The accidental consumption of diarrhetic shellfish poisons can cause food poisoning. Okadaic acid (OA) is among the major diarrhetic shellfish poisons; however, current assays and techniques for OA detection have certain limitations. Therefore, in this study, a rapid and quantitative immunochromatographic assay for the detection of OA in shellfish was established using lanthanide fluorescent microspheres (LFM). Lanthanide fluorescent nanospheres were used to label OA monoclonal antibodies. Conjugates of antibodies and microspheres were premixed with the sample for 5 min and then poured into the sample wells.

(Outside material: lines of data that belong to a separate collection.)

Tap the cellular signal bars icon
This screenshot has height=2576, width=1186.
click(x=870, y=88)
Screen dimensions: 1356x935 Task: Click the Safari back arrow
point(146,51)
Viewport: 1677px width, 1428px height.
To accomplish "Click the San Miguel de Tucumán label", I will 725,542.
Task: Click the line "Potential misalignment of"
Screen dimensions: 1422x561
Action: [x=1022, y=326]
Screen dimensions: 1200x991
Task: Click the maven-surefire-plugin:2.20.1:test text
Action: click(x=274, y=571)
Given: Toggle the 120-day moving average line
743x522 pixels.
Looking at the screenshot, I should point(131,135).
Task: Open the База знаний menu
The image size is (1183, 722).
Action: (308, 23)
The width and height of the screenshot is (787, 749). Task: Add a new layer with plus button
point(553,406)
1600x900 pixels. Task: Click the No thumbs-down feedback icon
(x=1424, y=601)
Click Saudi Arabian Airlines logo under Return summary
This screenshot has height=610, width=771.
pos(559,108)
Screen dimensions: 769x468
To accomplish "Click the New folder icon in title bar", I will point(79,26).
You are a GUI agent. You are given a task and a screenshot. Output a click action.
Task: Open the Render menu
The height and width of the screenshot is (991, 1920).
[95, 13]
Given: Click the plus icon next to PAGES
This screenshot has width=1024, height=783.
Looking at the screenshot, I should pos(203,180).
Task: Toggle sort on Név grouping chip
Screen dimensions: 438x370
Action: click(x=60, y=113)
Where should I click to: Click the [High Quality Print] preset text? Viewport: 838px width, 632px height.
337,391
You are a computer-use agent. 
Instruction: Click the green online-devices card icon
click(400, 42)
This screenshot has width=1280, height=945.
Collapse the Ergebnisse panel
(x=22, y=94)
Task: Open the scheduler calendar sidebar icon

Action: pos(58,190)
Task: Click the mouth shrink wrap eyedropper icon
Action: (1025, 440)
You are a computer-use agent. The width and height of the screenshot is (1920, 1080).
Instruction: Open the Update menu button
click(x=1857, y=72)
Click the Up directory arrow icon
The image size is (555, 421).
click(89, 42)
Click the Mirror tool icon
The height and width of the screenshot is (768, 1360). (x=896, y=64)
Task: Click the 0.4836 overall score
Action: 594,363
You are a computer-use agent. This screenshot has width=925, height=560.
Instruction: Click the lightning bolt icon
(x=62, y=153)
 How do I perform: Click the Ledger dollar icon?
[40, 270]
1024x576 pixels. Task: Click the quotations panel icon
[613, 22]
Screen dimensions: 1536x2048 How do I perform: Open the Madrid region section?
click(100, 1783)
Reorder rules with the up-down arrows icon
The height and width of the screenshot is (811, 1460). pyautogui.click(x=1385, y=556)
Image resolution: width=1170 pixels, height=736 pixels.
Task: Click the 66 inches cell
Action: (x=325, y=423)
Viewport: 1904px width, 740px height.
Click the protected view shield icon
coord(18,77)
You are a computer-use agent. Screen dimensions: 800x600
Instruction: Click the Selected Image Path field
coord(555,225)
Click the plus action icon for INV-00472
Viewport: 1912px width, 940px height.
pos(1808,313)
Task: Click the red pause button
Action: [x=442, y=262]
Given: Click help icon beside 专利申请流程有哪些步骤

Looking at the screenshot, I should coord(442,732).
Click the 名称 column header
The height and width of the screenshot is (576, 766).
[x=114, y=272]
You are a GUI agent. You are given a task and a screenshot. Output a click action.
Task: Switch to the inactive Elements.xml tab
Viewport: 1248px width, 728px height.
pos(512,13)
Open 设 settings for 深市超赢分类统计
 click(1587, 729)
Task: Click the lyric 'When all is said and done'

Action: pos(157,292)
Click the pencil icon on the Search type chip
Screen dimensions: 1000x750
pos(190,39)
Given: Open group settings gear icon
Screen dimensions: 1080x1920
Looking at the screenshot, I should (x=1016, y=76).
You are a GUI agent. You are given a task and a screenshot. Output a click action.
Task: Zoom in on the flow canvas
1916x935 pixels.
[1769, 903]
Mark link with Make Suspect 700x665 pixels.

After 15 min, the results were visualized under an ultraviolet lamp and quantified using a fluorescence strip reader. Under optimal conditions, the IC50 of the LFM test strip was 0.24 ng/mL, the visual limit of detection was 0.625 ng/mL, and the limit of detection values for mussels, oysters, and scallops were 0.97, 0.91, and 0.93 ng/g, respectively. The cross-reactivity with DTX1 was 51.23%; there was no cross-reactivity of the test strips with GTX2,3 or STX. The recoveries of OA in shellfish samples ranged from 87.14% to 99.57%, with a CV <= 7%. In both actual and simulated sample detection, the results obtained with the LFM test strips demonstrated a high correlation with the results obtained with the commercial ELISA kit. These findings demonstrate that the developed LFM test strip exhibits high accuracy and sensitivity, suggesting its suitability for rapid quantitative on-site detection of OA in seafood.